Os alvos são: Evelyne dos Santos Gonçalves, João Antônio Pivetta Ribeiro da Silva e Gabriel Barros Martins.

A polícia prendeu Evelyne, João e Gabriel no sábado (20/6) após cumprimento de mandados de prisão temporária em Limeira, Indaiatuba e no Rio de Janeiro. A Polícia Civil enviou nessa terça-feira (23/6) um pedido à Justiça para estender as prisões para 30 dias, até o término do novo inquérito aberto.

Os três instrutores presos em flagrante no dia da tragédia, e que tiveram a prisão convertida para preventiva, permanecem presos no Centro de Detenção Provisória II de Guarulhos. São eles: Maicon Fernandes Cintra, de 42 anos; Luis Felipe Feliciano Egoroff, de 32; e Vitor de Freitas Gonçalves, de 27. A Justiça negou pedido de liberdade deles.

GoPro

João Antônio foi o responsável por retirar a câmera GoPro, segundo a polícia, acoplada do braço de Maria Eduarda. Testemunhas o viram pegando o equipamento logo depois da queda, quando a jovem nem tinha recebido os primeiros socorros. A investigação descobriu que a função dele era ficar na parte inferior da ponte para auxiliar na retirada dos equipamentos de segurança e liberar os praticantes após os saltos.

Apesar de ter sido identificado como a pessoa que retirou a GoPro do braço de Maria Eduarda, João não teve, ao menos conforme relatório da investigação policial obtido pela reportagem, a participação no sumiço da câmera. Além do mandado de prisão, a polícia cumpriu buscas no endereço ligado ao suspeito em Limeira, município onde ocorreu a tragédia.

Gabriel Barros, contudo, foi apontado pela Polícia Civil como o responsável por pegar a câmera, na parte superior da ponte, e colocá-la em uma sacola plástica. Ele e João fugiram do local após o acidente. A nova investigação aberta busca entender se o ato foi premeditado ou intencional.

Perfil apagado

Ao contrário dos homens presos, de forma temporária, a fundamentação para a prisão de Evelyne está relacionada à exclusão do perfil do grupo “Entre Cordas”, responsável pelo evento. Nas redes sociais, a mulher se identificava como CEO do grupo – o perfil também foi excluído, conforme apurado pela reportagem.

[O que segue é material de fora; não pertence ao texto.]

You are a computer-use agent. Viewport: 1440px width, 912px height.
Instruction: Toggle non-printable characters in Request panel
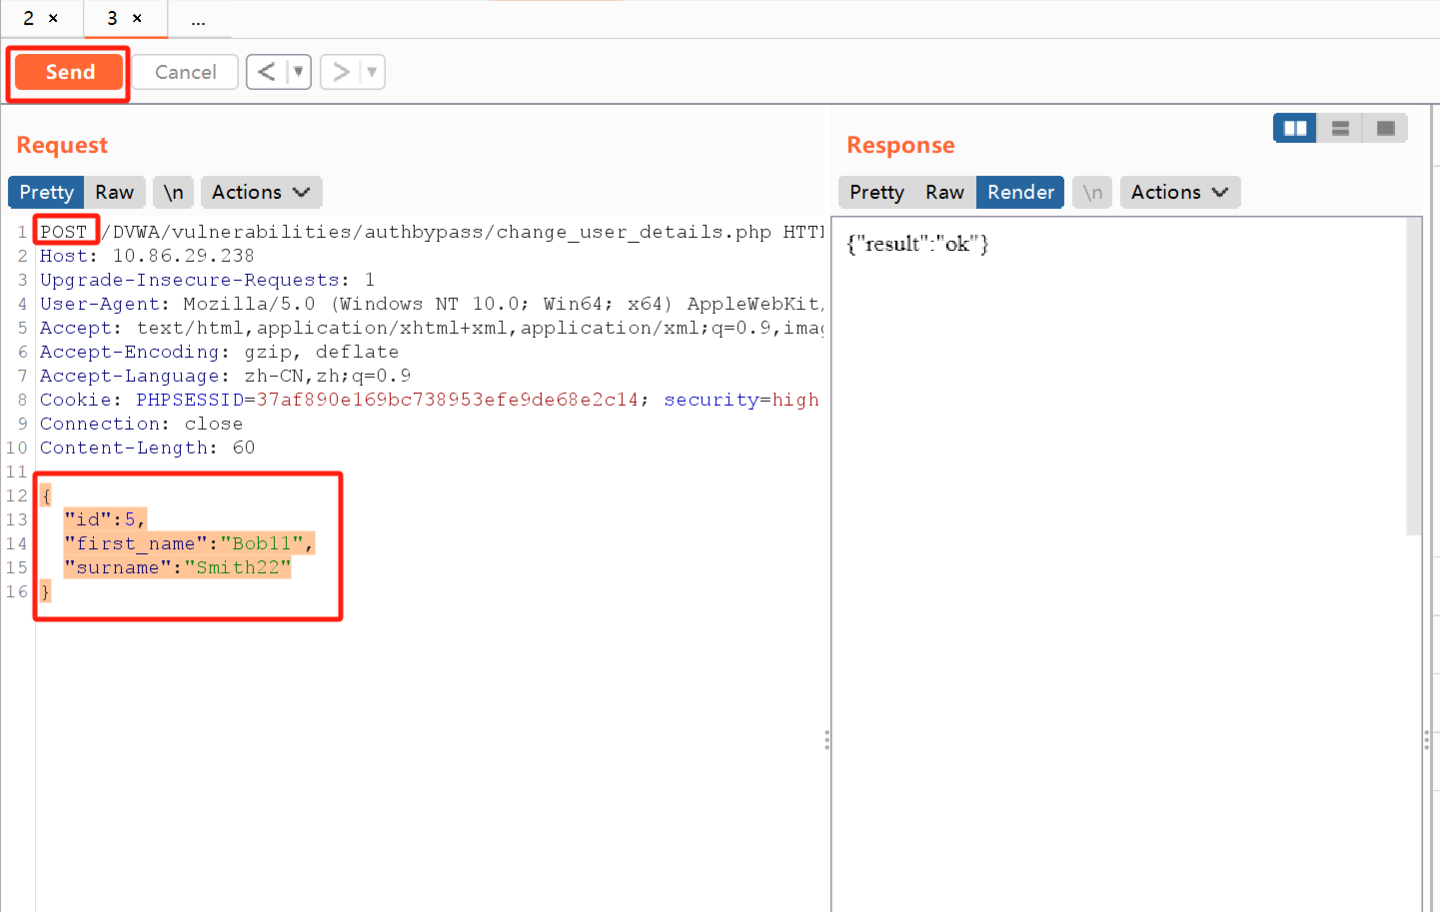click(x=173, y=192)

Para a polícia, a prática de Evelyne configura uma “possível obstrução de provas” por haver indícios de que conteúdos digitais “potencialmente relevantes à elucidação do caso” foram excluídos. Ela era responsável por cadastrar as pessoas que participariam dos saltos, além de editar e publicar vídeos para “viralizar” nas redes sociais.

“Ouviu barulho”

Evelyne dos Santos Gonçalves afirmou em depoimento à polícia no dia da tragédia, que “ouviu o barulho” da queda. Ela contou não ter visto o momento do salto, mas percebeu as reações do espanto do público e dos instrutores. Veja:

Em depoimento à delegada Andrea Dantas Levy, Evelyne classificou a morte como “fatalidade” e disse não ter ouvido alertas do público sobre a ausência de cordas no salto de Maria Eduarda. Ela disse que, do local onde fazia o cadastro dos próximos participantes, não tinha contato visual com a plataforma de saltos.

“Eu ouvi a plateia. Quando eu ouvi ‘Meu Deus’, eu levantei. Eu tava sentada preenchendo alguma coisa, recebendo alguém. Quando eu levantei, eu olhei as meninas em choque. (…) Então eu ouvi o barulho também. Eu ouvi o ‘Meu Deus’ e ouvi o barulho”, disse.

“Eu fico em choque, eu não saio dali. Acho que um tempo depois, meia hora depois [eu ouço] os gritos do acompanhante [de Maria Eduarda]. Sabe quando você acha que vai desmaiar? Aqueles gritos que estavam entrando. Eu chamo no rádio e falo, ‘por favor, estou sozinha aqui, me ajuda, manda um apoio aqui para mim, eu só quero entender o que aconteceu’. Os meninos chegaram, todos eles”, disse.